::: 节选文本 :::

我们挑选Linux的epoll跟踪。源文件在/src/sys/unix/epoll.rs

impl Selector {
    pub fn new() -> io::Result<Selector> {
        // According to libuv `EPOLL_CLOEXEC` is not defined on Android API <
        // 21. But `EPOLL_CLOEXEC` is an alias for `O_CLOEXEC` on all platforms,
        // so we use that instead.
        syscall!(epoll_create1(libc::O_CLOEXEC)).map(|ep| Selector {
            #[cfg(debug_assertions)]
            id: NEXT_ID.fetch_add(1, Ordering::Relaxed),
            ep,
        })
    }
  
...  
}

这段代码调用了linux的api epoll_create1() 该接口返回一个int值,表示指向epoll实例的文件描述符。就是代码中的ep。还涉及到id 自增。 NEXT_ID 的定义:

/// Unique id for use as `SelectorId`.
#[cfg(debug_assertions)]
static NEXT_ID: AtomicUsize = AtomicUsize::new(1);

看一下syscall!宏。定义的文件在`/src/sys/unix/mod.rs

// Macro must be defined before any modules that uses them.

::: 数据部分 :::

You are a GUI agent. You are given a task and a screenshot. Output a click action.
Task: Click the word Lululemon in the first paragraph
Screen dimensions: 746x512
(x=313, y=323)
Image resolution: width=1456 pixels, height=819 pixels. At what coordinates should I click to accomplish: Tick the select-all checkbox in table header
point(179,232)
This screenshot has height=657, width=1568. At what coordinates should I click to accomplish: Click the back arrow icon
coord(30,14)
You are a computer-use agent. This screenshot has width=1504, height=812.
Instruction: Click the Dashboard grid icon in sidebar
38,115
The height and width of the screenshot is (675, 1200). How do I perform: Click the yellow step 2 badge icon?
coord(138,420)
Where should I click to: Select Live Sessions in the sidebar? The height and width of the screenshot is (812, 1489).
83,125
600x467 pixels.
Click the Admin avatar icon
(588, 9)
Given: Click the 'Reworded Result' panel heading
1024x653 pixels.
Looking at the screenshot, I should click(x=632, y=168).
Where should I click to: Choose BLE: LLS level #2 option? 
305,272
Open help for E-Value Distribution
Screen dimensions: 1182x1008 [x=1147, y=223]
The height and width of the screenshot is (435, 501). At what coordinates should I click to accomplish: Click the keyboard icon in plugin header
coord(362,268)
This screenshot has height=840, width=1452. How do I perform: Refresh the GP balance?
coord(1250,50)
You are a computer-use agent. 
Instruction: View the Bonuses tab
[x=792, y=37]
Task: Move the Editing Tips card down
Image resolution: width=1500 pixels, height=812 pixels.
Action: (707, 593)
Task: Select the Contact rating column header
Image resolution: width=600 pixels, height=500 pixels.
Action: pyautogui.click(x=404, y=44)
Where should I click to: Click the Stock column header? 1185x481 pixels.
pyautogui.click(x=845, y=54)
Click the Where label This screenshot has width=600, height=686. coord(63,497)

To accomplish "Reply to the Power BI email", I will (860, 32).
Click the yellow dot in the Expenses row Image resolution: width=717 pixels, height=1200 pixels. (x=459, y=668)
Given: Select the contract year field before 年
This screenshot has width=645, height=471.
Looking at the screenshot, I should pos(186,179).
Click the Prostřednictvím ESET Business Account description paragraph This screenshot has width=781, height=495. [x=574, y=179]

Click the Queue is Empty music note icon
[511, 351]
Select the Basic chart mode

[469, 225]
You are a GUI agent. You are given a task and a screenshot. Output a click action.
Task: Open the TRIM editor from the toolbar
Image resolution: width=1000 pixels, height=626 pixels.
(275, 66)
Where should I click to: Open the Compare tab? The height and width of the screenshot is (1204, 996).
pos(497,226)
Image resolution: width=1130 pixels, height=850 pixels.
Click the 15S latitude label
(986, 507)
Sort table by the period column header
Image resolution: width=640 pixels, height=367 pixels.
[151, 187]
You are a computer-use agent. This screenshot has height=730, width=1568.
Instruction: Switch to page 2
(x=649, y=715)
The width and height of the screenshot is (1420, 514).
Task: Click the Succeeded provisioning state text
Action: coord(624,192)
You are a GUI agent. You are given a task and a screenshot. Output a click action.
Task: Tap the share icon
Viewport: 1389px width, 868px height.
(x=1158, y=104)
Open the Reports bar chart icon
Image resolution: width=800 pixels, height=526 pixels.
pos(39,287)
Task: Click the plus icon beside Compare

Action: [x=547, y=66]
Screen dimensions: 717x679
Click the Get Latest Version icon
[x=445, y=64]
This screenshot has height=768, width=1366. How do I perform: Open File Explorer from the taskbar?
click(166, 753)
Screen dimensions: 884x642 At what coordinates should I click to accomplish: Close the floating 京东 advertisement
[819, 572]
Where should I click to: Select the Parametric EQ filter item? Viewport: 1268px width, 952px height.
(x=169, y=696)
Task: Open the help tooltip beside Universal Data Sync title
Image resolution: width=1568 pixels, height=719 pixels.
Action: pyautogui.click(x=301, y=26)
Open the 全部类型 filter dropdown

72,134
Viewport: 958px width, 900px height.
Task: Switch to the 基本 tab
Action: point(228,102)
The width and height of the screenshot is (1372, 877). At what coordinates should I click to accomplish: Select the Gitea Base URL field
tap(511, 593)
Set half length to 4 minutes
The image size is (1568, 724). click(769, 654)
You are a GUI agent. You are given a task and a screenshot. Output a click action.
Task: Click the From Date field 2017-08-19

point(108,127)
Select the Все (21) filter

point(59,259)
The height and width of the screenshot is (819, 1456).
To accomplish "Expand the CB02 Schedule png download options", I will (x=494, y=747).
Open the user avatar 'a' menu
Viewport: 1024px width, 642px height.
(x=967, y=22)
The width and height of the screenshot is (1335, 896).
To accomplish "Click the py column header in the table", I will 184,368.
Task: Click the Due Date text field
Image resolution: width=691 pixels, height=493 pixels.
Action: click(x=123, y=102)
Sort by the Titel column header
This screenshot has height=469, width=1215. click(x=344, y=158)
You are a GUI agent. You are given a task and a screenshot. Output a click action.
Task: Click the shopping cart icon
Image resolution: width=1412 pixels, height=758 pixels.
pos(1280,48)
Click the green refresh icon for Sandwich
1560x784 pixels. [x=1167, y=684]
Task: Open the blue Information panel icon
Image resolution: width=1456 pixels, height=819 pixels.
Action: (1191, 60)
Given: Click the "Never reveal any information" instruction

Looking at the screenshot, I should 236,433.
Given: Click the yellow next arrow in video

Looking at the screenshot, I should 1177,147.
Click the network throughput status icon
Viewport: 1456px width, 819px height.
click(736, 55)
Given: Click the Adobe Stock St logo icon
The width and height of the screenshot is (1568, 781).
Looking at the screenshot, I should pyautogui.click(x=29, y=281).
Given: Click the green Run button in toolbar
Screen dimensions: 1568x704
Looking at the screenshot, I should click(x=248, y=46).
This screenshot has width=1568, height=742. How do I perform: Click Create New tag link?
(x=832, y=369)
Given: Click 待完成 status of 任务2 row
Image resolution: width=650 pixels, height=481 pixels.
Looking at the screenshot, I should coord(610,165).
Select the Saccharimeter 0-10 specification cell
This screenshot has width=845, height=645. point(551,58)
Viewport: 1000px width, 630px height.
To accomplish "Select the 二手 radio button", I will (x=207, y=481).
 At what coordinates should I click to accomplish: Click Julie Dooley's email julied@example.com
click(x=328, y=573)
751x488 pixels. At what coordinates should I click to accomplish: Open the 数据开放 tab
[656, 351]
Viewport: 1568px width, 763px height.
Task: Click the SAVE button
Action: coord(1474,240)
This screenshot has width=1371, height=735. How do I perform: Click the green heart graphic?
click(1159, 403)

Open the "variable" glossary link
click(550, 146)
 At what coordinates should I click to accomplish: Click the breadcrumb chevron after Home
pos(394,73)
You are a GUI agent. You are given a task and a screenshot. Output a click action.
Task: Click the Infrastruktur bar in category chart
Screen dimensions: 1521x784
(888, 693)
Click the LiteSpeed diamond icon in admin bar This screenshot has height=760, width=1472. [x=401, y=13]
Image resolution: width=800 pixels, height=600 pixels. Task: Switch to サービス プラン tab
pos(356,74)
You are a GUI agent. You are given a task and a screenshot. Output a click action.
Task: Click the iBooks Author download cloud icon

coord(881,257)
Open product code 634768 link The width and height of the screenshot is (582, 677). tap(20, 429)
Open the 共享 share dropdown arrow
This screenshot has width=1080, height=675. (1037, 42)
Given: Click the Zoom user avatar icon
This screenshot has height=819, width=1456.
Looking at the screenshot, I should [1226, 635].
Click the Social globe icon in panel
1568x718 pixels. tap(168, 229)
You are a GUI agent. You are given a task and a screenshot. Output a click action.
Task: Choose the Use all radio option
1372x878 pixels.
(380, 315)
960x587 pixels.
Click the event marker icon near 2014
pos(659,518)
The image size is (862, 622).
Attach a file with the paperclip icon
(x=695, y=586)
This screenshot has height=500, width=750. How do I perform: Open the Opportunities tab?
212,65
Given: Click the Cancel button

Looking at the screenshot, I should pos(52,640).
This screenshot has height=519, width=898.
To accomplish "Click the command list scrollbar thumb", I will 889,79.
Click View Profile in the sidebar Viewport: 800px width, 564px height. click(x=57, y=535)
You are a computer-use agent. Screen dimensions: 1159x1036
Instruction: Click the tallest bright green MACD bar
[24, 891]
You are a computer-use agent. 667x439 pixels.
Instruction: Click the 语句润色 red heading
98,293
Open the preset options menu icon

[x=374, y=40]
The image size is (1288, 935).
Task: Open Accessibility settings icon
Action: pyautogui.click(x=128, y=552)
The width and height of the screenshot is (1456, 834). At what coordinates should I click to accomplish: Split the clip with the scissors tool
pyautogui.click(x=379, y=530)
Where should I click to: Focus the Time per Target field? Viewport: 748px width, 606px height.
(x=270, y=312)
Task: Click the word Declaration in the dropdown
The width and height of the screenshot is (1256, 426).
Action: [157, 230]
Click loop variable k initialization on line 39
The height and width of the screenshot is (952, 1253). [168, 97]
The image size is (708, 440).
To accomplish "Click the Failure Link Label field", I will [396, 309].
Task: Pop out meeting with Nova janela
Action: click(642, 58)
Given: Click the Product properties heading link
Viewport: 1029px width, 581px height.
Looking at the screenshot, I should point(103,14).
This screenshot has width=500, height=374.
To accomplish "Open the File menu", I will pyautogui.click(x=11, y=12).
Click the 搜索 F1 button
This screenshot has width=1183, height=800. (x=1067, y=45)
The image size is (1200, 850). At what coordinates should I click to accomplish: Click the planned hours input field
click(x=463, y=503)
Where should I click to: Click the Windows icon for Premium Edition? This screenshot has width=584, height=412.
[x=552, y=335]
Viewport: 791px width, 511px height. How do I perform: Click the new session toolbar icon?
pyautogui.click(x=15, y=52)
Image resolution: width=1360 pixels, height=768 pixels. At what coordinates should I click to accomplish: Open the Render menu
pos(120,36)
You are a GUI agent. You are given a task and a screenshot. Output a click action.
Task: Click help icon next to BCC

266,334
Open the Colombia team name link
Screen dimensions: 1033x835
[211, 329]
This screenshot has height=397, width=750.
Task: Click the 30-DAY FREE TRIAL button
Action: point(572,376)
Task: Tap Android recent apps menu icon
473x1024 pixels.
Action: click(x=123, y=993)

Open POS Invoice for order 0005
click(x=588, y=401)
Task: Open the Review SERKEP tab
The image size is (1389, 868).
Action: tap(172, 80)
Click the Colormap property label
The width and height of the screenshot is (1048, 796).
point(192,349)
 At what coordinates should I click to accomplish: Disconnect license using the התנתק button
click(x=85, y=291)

:::

• _练习说明_
你能从最后一句之后把epoll源码选段续写下去吗？ 清单是另行提供的材料，与epoll源码选段互不相干。

• _书面回答_
macro_rules! syscall {
    ($fn: ident ( $($arg: expr),* $(,)* ) ) => {{
        let res = unsafe { libc::$fn($($arg, )*) };
        if res == -1 {
            Err(io::Error::last_os_error())
        } else {
            Ok(res)
        }
    }};
}

就是指定函数名和实际参数,调用libc下的函数。

TcpListener

接着是 let server = TcpListener::bind(addr)?;看一看这个bind方法

    /// 1. Create a new TCP socket.
    /// 2. Set the `SO_REUSEADDR` option on the socket on Unix.
    /// 3. Bind the socket to the specified address.
    /// 4. Calls `listen` on the socket to prepare it to receive new connections.
		pub fn bind(addr: SocketAddr) -> io::Result<TcpListener> {
        sys::TcpListener::bind(addr).map(|sys| TcpListener {
            sys,
            #[cfg(debug_assertions)]
            selector_id: SelectorId::new(),
        })
    }

注释说明该方法完成了socket编程的4个步骤。由于是调用sys::TcpListener::bind(),跟进去看

    pub fn bind(addr: SocketAddr) -> io::Result<TcpListener> {
        new_ip_socket(addr, libc::SOCK_STREAM).and_then(|socket| {
            // Set SO_REUSEADDR (mirrors what libstd does).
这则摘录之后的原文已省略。